Further, the output layer is configured to output a value of the reward function corresponding to the currently selected action in the current system state.
According to another aspect of the invention, the unloading decision system in the mobile edge calculation based on the deep Q learning is used for executing the unloading decision method in the mobile edge calculation based on the deep Q learning.
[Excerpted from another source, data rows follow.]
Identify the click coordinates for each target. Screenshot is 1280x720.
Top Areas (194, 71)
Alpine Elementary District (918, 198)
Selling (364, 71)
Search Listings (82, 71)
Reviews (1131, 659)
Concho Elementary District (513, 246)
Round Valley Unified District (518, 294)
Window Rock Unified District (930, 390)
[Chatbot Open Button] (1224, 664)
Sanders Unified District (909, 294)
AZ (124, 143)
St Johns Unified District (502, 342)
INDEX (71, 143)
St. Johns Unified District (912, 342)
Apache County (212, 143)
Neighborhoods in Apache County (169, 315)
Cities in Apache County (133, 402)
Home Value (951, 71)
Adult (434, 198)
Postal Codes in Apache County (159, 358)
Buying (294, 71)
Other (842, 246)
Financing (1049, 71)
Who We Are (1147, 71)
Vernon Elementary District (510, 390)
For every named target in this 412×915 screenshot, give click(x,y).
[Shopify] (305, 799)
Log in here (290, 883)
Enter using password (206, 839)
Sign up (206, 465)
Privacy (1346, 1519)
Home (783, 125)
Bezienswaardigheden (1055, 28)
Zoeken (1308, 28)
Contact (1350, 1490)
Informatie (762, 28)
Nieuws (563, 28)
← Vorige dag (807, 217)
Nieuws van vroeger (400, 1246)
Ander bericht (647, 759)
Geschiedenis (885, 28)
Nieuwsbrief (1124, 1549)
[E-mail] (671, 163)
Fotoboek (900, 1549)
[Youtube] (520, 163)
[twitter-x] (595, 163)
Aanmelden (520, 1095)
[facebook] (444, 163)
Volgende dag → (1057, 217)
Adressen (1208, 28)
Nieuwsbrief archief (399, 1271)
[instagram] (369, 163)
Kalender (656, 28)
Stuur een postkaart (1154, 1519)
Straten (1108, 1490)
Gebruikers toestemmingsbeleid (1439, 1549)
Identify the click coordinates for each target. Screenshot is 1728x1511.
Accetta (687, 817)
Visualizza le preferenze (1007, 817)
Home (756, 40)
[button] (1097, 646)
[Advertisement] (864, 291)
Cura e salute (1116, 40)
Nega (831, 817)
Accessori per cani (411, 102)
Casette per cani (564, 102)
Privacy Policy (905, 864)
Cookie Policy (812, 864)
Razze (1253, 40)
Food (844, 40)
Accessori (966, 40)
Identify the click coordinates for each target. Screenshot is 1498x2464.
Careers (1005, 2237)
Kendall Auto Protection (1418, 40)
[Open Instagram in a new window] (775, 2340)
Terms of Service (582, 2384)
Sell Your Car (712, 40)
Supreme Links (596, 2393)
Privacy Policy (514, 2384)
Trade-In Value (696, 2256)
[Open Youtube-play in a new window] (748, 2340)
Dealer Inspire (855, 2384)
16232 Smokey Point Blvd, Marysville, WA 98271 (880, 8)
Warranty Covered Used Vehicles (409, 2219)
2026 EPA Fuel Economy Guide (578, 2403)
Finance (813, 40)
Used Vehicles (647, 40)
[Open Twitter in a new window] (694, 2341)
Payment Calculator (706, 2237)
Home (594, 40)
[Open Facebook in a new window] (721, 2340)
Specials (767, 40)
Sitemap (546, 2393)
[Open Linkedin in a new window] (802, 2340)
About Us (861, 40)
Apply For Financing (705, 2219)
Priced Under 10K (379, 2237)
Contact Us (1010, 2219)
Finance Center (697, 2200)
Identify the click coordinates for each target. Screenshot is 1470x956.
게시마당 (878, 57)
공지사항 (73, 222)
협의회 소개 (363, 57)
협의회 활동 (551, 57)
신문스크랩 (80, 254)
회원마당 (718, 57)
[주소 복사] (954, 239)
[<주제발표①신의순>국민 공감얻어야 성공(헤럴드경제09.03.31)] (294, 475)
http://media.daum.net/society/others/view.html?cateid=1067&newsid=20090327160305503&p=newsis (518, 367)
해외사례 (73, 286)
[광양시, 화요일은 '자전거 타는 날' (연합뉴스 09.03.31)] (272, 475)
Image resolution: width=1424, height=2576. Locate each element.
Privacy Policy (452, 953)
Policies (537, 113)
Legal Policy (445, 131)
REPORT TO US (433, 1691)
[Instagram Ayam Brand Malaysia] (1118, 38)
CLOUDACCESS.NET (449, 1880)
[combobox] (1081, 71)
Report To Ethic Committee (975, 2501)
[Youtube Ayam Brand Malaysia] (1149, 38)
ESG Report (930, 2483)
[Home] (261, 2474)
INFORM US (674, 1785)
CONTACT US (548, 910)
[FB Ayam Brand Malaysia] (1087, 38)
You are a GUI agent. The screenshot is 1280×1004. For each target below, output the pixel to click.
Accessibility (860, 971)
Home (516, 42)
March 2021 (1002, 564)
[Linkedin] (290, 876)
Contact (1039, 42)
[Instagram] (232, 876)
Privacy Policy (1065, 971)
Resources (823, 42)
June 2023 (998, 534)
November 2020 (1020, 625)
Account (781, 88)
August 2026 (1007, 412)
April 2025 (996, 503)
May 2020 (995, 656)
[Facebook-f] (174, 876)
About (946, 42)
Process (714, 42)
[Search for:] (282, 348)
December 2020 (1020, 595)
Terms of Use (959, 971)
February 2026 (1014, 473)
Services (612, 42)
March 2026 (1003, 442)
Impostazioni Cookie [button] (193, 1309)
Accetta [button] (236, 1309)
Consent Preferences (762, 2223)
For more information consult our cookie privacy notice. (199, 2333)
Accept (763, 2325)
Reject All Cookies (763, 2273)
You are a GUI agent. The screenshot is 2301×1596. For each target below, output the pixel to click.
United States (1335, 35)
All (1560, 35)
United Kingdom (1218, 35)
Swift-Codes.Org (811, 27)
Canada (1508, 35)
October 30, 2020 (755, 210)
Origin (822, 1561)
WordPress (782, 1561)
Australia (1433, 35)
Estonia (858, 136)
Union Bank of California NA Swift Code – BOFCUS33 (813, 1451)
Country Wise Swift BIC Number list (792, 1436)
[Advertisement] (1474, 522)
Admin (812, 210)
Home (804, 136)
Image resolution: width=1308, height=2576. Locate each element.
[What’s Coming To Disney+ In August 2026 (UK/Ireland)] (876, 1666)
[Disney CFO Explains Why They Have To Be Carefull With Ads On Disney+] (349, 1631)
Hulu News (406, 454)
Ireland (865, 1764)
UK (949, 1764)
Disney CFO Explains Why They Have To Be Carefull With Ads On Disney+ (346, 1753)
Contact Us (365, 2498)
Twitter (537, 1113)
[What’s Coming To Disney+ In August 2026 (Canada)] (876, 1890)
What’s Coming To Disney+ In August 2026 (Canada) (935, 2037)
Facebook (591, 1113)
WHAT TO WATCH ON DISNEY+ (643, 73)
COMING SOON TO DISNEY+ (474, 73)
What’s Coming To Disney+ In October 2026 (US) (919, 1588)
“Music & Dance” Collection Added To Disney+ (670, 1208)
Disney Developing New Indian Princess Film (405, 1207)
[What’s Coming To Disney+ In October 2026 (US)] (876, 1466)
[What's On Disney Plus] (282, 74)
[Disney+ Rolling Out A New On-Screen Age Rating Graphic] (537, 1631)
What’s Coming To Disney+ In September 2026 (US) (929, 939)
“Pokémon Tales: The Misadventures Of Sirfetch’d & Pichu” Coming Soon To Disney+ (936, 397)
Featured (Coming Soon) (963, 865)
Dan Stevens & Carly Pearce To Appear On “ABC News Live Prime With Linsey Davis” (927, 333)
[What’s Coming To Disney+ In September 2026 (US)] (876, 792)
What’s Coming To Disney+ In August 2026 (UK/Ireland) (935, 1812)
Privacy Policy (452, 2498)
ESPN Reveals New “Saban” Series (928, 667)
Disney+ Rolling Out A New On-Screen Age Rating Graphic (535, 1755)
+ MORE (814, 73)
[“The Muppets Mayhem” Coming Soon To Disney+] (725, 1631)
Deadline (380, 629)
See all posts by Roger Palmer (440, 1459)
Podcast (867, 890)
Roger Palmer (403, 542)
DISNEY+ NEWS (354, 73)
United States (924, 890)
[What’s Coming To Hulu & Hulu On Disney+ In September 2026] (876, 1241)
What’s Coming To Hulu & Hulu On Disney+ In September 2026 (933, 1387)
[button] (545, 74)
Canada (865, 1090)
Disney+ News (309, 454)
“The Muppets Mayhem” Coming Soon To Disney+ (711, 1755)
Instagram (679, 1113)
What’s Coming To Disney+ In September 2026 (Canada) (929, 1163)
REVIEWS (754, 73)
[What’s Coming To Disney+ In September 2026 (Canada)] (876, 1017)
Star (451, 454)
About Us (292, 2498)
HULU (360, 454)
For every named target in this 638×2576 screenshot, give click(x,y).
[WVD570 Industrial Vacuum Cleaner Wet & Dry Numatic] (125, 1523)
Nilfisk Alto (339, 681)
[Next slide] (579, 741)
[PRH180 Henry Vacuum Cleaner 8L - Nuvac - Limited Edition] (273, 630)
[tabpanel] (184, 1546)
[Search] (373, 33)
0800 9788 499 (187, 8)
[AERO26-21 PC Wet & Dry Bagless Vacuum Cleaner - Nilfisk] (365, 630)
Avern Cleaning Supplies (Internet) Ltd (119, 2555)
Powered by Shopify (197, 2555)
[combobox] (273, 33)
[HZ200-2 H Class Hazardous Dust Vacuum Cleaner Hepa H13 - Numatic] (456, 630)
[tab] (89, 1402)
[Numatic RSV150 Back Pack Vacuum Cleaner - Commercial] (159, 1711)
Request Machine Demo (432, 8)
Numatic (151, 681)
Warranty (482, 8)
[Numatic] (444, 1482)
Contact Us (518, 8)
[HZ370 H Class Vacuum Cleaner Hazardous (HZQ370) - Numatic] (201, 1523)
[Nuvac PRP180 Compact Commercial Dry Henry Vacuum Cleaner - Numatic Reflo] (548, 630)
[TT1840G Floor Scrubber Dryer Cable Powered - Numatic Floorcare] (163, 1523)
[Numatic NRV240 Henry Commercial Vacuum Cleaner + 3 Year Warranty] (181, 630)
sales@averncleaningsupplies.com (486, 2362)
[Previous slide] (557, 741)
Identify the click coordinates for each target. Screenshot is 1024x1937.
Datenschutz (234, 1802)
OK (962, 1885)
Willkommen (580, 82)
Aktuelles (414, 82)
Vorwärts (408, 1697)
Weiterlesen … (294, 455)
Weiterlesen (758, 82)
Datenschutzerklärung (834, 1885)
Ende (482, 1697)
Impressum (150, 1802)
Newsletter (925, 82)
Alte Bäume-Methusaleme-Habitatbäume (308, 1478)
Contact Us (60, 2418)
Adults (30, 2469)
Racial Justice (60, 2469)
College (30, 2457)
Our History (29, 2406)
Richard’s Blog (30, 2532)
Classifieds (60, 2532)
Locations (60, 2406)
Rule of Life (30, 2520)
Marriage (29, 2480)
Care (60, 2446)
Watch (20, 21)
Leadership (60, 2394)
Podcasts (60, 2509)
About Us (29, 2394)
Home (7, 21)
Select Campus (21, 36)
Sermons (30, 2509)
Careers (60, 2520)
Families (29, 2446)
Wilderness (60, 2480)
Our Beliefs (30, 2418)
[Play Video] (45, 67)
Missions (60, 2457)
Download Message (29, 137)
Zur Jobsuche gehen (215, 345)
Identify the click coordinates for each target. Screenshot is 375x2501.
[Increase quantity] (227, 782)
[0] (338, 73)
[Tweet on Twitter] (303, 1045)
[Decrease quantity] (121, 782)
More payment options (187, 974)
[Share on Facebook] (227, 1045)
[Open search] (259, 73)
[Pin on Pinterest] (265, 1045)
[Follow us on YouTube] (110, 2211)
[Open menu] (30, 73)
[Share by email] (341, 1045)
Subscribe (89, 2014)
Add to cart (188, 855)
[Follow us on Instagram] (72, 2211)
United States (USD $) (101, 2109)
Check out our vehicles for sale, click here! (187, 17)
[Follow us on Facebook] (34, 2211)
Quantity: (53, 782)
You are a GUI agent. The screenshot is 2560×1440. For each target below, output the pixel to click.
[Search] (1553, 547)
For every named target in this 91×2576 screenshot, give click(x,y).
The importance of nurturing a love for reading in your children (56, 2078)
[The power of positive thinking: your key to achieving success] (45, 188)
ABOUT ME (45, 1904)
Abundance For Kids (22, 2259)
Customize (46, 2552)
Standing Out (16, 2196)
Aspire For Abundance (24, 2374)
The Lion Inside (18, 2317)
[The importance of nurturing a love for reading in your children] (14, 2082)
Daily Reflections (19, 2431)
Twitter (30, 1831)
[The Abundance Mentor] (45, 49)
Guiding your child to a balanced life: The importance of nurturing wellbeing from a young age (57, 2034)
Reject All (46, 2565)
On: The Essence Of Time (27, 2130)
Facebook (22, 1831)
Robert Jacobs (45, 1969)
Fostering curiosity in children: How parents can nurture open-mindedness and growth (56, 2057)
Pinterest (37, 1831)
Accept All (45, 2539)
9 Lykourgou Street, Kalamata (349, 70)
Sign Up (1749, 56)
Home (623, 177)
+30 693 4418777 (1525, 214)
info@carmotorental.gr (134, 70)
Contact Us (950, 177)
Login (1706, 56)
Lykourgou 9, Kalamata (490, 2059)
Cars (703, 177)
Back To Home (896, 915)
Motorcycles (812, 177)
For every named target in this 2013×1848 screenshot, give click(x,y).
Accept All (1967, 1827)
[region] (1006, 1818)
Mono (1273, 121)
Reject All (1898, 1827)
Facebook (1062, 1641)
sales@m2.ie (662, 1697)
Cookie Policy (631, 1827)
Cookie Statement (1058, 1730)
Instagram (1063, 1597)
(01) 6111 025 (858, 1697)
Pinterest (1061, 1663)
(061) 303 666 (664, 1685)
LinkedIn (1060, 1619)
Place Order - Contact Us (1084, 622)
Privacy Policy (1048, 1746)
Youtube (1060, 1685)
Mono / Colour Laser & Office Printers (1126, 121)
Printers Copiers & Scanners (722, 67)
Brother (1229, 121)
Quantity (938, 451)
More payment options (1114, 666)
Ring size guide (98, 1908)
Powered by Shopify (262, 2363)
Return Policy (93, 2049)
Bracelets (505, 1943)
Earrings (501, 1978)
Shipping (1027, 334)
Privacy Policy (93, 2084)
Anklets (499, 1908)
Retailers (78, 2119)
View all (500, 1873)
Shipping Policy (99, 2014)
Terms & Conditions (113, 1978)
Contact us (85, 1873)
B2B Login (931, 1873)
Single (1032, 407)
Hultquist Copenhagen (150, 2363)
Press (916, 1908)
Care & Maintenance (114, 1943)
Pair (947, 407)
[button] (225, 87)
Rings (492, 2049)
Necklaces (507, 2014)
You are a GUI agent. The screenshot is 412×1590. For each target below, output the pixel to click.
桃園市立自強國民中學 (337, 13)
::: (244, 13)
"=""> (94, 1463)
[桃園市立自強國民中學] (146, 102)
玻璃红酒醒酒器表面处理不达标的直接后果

The invention has the beneficial effects that:
the invention applies a deep reinforcement learning algorithm to the unloading decision problem in the mobile edge calculation, and designs the corresponding system state, action and reward equation according to the task scheduling models such as a local calculation queue, a task transmission queue, an edge server queue and the like established in the system. By comparing the average time delay and energy consumption of the method with those of other algorithms, the unloading decision method disclosed by the invention can be used for greatly reducing the time delay and energy consumption generated in the unloading decision process in the mobile edge computing system.
Drawings
FIG. 1 is a diagram of a neural network constructed in accordance with the present invention;
FIG. 2 is a graph of the convergence of the value of the reward function with the number of iterations of the method of the present invention;
FIG. 3 is a graph of average reward value versus number of users for the method of the present invention and three other baseline algorithms;
FIG. 4 is a graph of the average delay as a function of the number of users for the method of the present invention and three other baseline algorithms.
Detailed Description
In a first specific embodiment, the present embodiment provides a computation offloading strategy based on deep reinforcement learning for a network scenario with multiple mobile devices and multiple servers in an MEC system. Each mobile user is regarded as an intelligent agent, and tasks need to be queued due to the arrival sequence of the tasks in the unloading process. Then, time delay and energy consumption cost calculation models under two types of task execution modes are respectively established, and a design method taking minimized system cost as a target is used, so that the minimum system time delay and energy consumption are generated in a plurality of continuous time slots.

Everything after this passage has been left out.